Створка отворилась. Арабелла вошла.

Я затаилась в тени буфета, следя за её шествием к столу. Стан её был прям, а лик хранил ту безупречную, пустую улыбку, коей я обучила её для приёма гостей. Она приблизилась, Уильям порывисто встал и отодвинул кресло, содействуя ей. Его персты задержались на резной спинке долее необходимого, и я уловила, как Арабелла едва заметно отстранилась, не желая и мимолётного касания к своему плечу.
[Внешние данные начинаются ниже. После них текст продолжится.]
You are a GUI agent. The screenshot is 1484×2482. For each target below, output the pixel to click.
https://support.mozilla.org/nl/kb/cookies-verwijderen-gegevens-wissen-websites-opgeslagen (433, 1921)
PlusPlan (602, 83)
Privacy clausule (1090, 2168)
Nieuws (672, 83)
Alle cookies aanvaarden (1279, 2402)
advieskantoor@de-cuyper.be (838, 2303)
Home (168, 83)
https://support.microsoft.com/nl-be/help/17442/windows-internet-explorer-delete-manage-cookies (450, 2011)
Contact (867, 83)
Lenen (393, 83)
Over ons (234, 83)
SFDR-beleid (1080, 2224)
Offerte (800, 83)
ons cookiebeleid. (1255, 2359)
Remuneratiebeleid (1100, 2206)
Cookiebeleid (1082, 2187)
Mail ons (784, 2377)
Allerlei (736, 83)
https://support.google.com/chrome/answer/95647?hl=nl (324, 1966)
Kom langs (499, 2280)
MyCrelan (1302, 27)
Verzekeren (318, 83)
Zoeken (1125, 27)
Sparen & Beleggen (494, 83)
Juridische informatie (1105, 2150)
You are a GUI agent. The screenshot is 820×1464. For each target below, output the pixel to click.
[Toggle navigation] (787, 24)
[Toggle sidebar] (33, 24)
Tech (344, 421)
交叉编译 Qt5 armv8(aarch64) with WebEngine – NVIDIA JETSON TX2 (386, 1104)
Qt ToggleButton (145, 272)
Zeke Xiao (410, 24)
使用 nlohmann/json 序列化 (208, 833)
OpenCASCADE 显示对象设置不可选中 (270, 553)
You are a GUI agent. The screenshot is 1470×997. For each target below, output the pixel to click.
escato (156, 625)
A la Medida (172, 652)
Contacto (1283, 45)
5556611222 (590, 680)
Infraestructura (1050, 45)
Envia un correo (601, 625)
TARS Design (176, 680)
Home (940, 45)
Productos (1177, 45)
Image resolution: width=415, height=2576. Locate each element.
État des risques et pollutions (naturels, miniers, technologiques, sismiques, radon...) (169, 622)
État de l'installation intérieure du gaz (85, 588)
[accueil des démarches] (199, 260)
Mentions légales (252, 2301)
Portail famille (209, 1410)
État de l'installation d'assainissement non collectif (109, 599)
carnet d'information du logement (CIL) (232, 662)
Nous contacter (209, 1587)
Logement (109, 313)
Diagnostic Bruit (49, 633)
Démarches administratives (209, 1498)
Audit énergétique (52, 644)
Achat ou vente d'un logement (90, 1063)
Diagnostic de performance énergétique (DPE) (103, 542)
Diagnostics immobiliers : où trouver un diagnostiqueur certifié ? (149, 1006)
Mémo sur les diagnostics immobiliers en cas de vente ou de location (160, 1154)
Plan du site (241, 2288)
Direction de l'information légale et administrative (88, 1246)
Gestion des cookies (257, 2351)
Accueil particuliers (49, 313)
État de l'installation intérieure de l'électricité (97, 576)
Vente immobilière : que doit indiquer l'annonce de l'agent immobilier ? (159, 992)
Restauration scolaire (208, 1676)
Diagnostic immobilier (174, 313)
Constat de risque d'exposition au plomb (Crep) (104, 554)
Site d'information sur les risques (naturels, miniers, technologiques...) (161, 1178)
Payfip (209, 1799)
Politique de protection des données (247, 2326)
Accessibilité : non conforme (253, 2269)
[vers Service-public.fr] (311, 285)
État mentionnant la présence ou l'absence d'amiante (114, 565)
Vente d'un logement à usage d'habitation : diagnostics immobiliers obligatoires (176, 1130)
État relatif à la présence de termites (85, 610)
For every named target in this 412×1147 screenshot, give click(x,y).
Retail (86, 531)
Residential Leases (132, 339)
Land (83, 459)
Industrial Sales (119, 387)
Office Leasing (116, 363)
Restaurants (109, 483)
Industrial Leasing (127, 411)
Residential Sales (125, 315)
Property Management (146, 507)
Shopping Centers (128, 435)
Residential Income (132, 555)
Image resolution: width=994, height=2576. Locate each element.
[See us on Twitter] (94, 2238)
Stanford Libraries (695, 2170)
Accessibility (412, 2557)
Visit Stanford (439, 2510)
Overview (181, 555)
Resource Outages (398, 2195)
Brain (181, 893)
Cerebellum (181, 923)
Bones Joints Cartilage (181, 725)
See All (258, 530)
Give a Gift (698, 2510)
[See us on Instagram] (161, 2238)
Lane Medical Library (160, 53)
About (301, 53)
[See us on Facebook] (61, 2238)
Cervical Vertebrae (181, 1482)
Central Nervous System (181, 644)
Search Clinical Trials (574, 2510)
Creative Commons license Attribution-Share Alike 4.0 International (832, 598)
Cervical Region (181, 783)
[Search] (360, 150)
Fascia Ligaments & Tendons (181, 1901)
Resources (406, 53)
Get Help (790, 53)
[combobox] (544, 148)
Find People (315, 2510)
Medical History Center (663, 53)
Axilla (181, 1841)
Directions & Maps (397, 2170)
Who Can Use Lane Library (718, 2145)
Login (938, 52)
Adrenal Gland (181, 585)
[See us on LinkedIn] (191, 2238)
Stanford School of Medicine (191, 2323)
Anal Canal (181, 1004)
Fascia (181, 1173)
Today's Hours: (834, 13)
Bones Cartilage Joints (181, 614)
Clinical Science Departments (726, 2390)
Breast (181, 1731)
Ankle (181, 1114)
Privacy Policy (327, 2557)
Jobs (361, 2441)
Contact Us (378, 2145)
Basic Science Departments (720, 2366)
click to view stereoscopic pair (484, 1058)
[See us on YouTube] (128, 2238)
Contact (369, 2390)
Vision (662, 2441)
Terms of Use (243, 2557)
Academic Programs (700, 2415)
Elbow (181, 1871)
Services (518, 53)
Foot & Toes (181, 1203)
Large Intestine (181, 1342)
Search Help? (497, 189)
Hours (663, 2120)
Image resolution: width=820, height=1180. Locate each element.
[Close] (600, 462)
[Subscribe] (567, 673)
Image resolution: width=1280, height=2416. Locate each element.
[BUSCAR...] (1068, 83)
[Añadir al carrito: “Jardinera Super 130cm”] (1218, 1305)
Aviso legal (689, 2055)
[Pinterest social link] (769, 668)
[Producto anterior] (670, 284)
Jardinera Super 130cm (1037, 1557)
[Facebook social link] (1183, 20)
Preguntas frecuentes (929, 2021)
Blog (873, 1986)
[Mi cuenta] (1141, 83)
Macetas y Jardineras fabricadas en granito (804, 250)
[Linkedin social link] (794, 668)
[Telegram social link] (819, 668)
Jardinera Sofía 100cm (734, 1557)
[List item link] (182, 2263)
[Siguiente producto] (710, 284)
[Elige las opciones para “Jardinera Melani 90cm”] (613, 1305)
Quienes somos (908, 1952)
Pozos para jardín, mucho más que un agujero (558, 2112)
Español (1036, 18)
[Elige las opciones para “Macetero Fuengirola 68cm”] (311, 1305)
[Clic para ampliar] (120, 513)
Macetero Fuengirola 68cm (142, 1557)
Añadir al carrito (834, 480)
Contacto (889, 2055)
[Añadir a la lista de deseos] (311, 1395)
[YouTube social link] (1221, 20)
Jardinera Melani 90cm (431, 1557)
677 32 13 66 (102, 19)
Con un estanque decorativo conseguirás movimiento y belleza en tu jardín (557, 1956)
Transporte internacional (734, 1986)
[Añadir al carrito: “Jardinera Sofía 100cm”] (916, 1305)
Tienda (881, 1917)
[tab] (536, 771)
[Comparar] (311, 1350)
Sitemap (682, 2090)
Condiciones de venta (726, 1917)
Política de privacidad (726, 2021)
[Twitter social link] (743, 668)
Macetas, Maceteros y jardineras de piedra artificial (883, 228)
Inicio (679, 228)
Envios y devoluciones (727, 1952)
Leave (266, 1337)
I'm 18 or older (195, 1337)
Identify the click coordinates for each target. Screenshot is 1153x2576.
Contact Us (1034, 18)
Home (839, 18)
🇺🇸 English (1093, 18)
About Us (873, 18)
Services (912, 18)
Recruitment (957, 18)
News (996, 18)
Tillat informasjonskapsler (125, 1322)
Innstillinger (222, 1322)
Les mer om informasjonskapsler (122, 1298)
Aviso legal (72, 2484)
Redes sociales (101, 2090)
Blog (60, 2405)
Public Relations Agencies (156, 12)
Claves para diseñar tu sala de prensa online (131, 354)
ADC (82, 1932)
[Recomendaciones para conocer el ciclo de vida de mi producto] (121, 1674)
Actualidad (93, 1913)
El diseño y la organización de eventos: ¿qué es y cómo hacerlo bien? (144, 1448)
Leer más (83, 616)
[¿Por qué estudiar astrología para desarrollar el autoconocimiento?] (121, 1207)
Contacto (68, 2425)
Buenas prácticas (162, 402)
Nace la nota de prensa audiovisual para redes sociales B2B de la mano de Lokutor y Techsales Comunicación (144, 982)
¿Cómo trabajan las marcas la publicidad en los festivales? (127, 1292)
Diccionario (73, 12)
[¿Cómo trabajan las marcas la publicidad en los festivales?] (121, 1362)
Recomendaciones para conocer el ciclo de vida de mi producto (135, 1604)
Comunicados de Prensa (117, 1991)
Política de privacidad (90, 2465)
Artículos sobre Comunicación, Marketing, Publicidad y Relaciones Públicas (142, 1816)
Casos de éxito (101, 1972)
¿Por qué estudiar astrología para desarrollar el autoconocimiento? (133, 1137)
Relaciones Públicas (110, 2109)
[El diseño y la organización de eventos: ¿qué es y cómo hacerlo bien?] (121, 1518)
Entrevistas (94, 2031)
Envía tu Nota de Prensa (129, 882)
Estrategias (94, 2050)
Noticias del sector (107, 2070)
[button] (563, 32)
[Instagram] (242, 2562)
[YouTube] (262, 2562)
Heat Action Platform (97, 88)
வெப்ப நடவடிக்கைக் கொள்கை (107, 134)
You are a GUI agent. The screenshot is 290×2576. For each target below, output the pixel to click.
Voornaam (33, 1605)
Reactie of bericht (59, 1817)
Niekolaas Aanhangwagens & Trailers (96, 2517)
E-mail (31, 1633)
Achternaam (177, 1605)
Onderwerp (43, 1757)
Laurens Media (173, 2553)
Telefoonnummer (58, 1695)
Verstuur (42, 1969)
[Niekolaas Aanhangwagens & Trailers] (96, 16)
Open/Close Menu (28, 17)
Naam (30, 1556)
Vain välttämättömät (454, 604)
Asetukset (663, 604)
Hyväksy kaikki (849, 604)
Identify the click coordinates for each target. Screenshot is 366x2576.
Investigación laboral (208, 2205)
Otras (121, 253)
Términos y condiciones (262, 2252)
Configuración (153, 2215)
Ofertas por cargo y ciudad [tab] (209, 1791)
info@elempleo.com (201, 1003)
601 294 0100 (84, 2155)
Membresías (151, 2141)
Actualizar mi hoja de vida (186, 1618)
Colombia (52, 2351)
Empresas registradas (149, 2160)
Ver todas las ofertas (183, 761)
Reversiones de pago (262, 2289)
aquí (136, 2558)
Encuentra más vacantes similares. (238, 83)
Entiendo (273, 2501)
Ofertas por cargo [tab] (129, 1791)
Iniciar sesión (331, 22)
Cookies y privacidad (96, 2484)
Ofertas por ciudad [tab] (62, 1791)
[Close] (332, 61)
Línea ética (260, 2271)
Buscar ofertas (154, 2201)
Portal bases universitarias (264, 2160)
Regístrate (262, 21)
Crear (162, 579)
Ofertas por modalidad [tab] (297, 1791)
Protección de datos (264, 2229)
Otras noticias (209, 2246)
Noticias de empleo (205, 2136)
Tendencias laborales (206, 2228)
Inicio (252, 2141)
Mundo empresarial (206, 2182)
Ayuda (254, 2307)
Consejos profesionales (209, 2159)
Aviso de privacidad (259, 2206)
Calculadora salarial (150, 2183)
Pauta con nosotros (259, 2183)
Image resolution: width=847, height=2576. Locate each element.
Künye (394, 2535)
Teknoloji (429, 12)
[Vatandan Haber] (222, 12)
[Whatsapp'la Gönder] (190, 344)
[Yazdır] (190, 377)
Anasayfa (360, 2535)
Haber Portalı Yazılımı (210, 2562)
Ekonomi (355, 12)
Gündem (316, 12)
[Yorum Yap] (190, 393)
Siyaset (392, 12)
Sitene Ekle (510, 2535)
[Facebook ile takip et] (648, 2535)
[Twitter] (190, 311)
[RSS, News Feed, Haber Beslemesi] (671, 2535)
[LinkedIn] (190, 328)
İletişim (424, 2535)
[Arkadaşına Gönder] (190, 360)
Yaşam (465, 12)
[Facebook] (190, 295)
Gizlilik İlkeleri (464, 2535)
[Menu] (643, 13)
– Арабелла, – молвил Уильям, и в голосе его проступила теплота, способная сокрушить лёд. – Вы нынче дивно хороши. Сей наряд… он подчёркивает изумруд ваших глаз. Я неизменно твердил, что зелёный – ваш цвет. Вы уподобляетесь царевне из преданий, кою заточили в башню в ожидании избавителя.

– Я не взыскую избавления, – отозвалась Арабелла. В её речи прорезалась та самая нота, что звучала в детстве: когда взрослые принимали её слова за дерзость, не чуя в них горькой правды. – Я просто пребываю здесь.